Given records:
:::::

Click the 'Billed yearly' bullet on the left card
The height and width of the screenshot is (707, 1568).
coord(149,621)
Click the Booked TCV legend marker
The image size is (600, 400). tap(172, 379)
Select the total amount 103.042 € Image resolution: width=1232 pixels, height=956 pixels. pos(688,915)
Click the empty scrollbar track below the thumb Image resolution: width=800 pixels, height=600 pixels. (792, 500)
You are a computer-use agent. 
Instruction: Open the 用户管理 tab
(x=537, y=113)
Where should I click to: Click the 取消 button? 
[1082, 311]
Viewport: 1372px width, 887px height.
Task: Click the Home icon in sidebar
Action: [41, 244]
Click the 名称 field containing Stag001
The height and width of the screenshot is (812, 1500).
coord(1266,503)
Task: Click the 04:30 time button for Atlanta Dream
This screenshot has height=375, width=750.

:::::

Task requirements: All of the records above need to be printed again exactly as they appear.

Response to the task:
Click the 'Billed yearly' bullet on the left card
The height and width of the screenshot is (707, 1568).
coord(149,621)
Click the Booked TCV legend marker
The image size is (600, 400). tap(172, 379)
Select the total amount 103.042 € Image resolution: width=1232 pixels, height=956 pixels. pos(688,915)
Click the empty scrollbar track below the thumb Image resolution: width=800 pixels, height=600 pixels. (792, 500)
You are a computer-use agent. 
Instruction: Open the 用户管理 tab
(x=537, y=113)
Where should I click to: Click the 取消 button? 
[1082, 311]
Viewport: 1372px width, 887px height.
Task: Click the Home icon in sidebar
Action: [41, 244]
Click the 名称 field containing Stag001
The height and width of the screenshot is (812, 1500).
coord(1266,503)
Task: Click the 04:30 time button for Atlanta Dream
This screenshot has height=375, width=750.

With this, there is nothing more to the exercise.